Granular access to email content. The moment a user sends a message, it leaves the user's control. Regardless of the original sender's intentions, recipients can forward, post, alter, print, or copy the message. Users can attempt to recall messages, but recall works only if a recipient is in your Exchange Server organization and hasn't already read the message.

Deploying Advanced Security to enable message encryption and electronic signatures is a good way to ensure that only the intended recipients can see message content. However, you must expend substantial effort to set up a Certificate Authority (CA), issue certificates to users, and manage certificate revocation lists (CRLs) and certificate expiry lists. Encryption between email systems requires additional effort. (Exchange 2000's Advanced Security subsystem integrates with the Windows 2000 Certificate Server and offers better interoperability with other CAs that issue X.509 version 3 certificates.) You must also train users to encrypt and decrypt messages, apply digital signatures, and handle certificates they receive from other users—especially external correspondents. (For more information about certificates and encryption, see Jan De Clerq, "Advanced Security in Exchange 2000, Part 1,".)

Virus scanning. If you don't realize the need for good virus protection, you're a fool. The Melissa, Worm.ExploreZip, and VBS.LoveLetter viruses underscore the importance of running good virus-scanning software at multiple levels within your messaging infrastructure. Products are available to protect desktops, the backbone (including the entry point for messages from the Internet), the stores, or servers. Don't rely on protection at only one of these levels. Desktop scanners can stop viruses on 3.5" disks but might not stop a .vbs file such as the one the VBS.LoveLetter worm uses. Scanners running on your backbone should stop most viruses, but the virus-pattern file might be slightly out-of-date and might fail to recognize new viruses. Store or server scanners examine each message as it arrives into Exchange Server, but these scanners suffer from the same shortcoming as backbone scanners. Protecting all these levels gives you a better chance of resisting a virus attack.

Creating a Document-Management Policy
I've observed that most systems administrators and designers don't realize that document retention and management policies cover so much ground. After all, systems administrators aim to provide highly available messaging services—a big job that doesn't leave much time to think about better control, until you run into a problem.

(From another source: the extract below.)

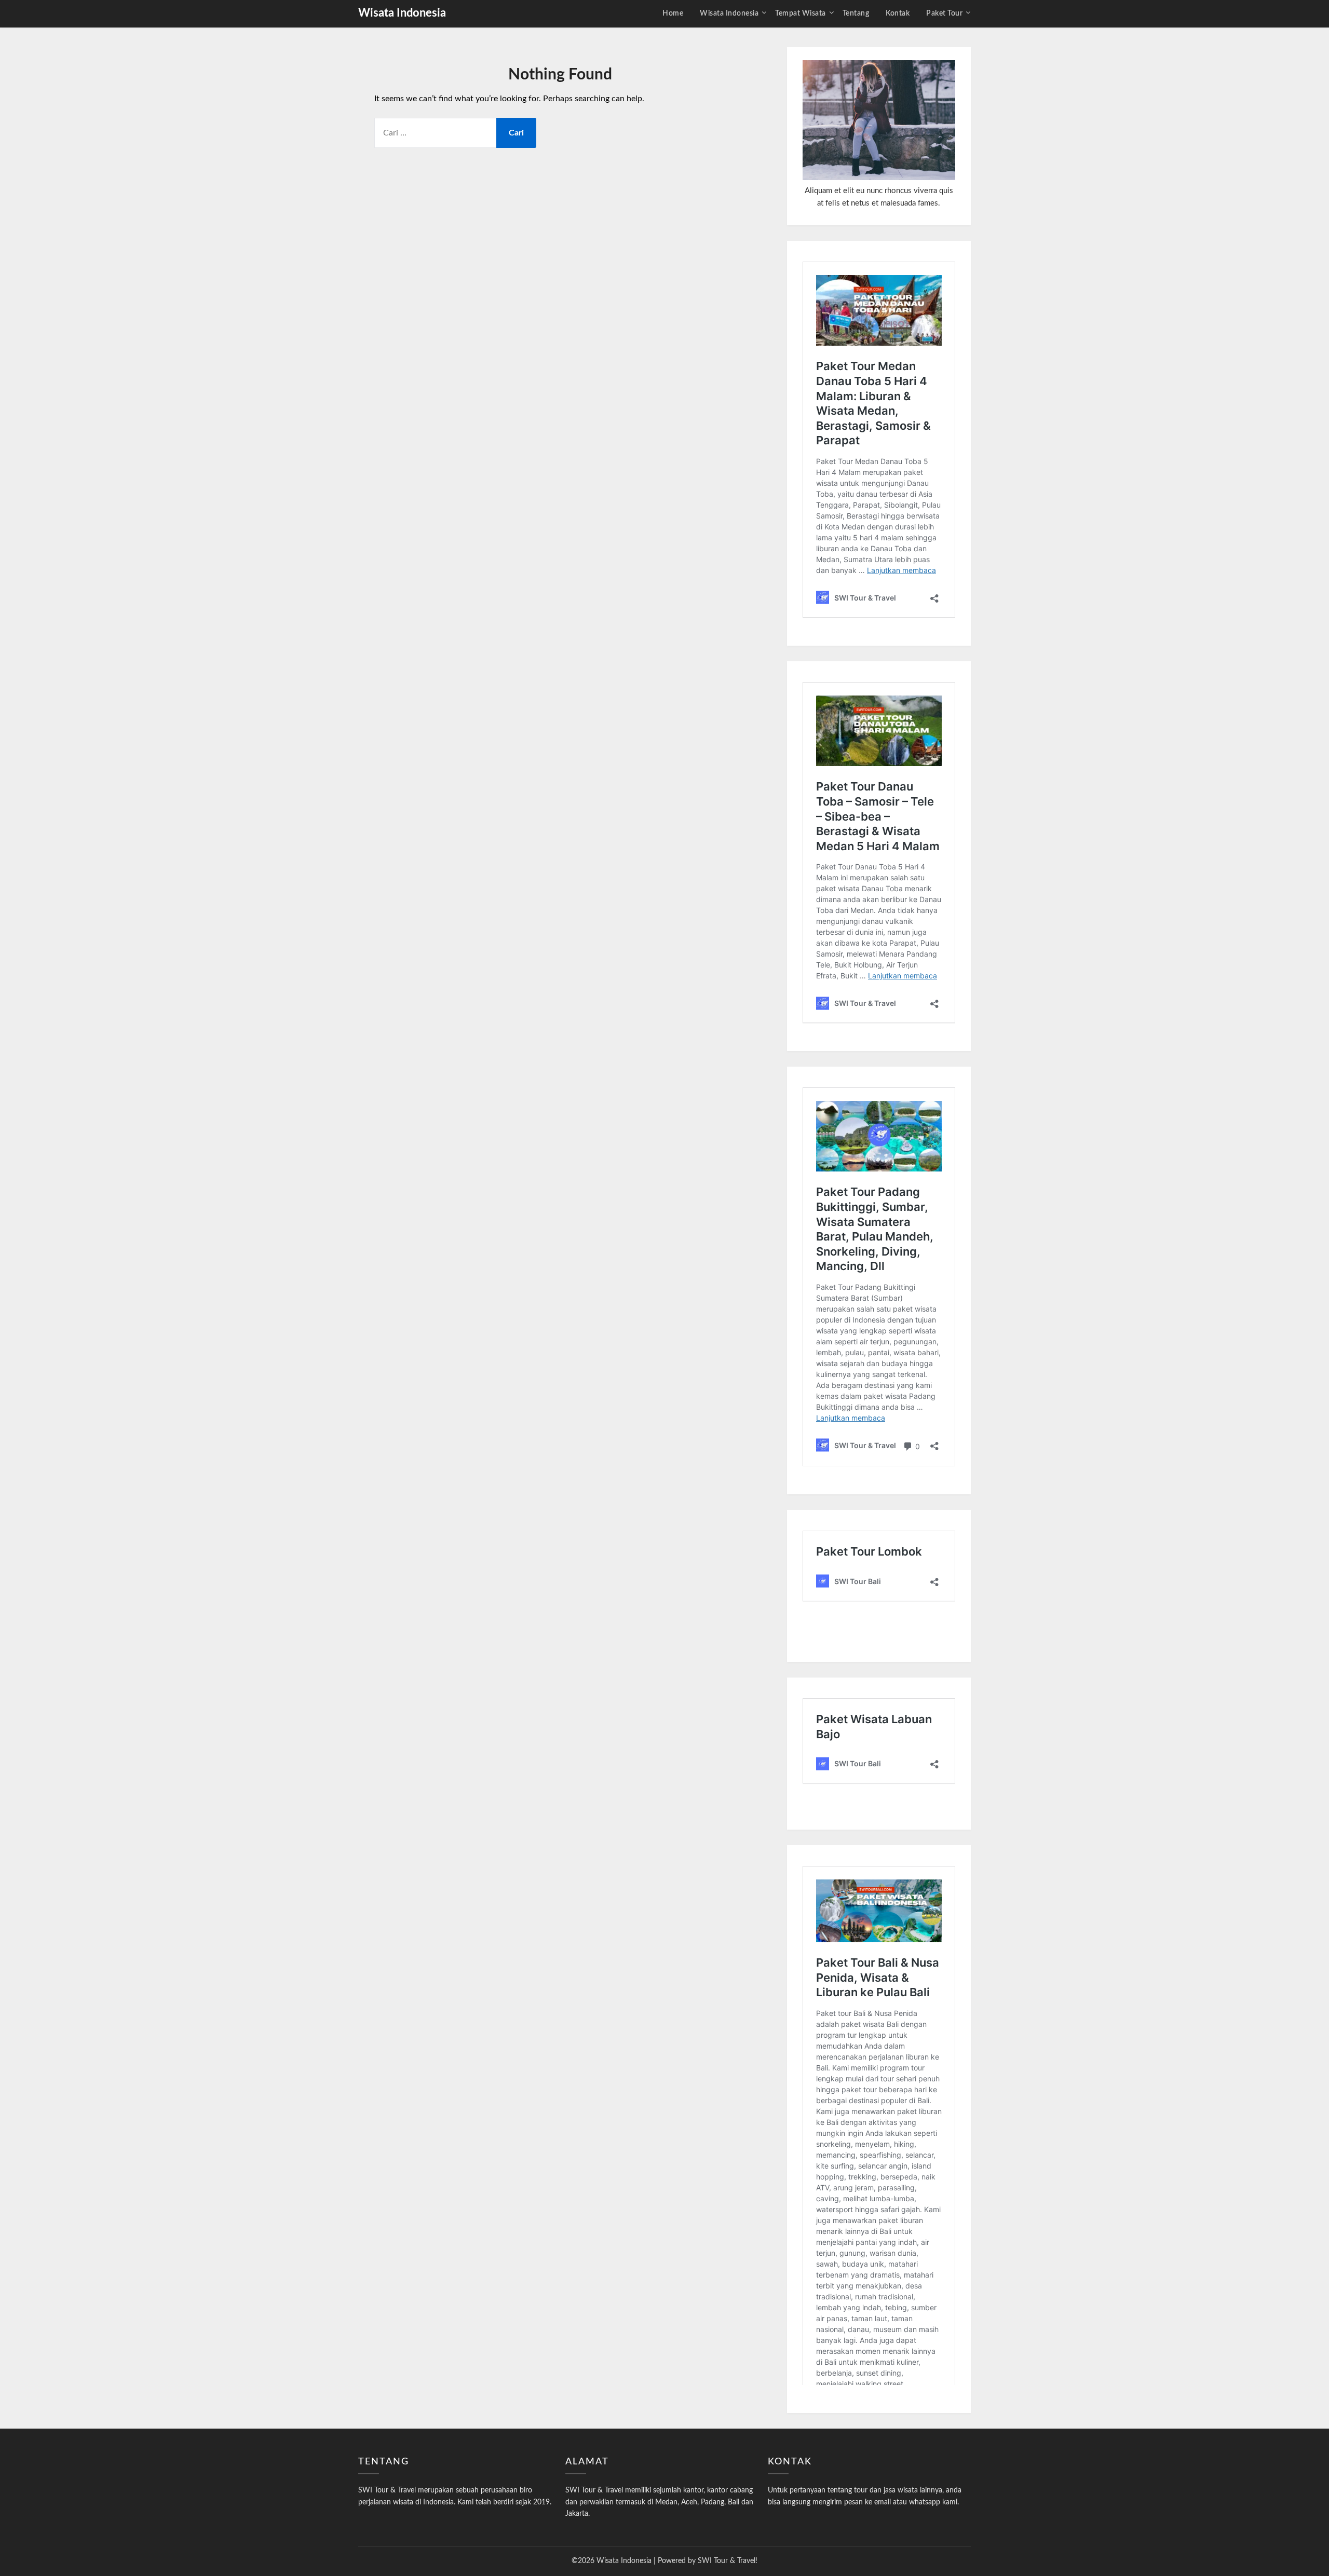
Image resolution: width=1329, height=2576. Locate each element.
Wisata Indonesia (402, 13)
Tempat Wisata (800, 13)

Exchange 2000 adds features (e.g., mailbox retention, integrated full-text indexing, less reason to depend on PSTs, easier-to-manage Advanced Security options, a finer degree of control over large messages) that can help you implement a good document-management policy using only out-of-the-box software. However, you need to invest in additional software to achieve a finer degree of control than these tools can provide. You can divide these important add-on products into four categories: archiving, content checking, virus scanning, and granular access to message content.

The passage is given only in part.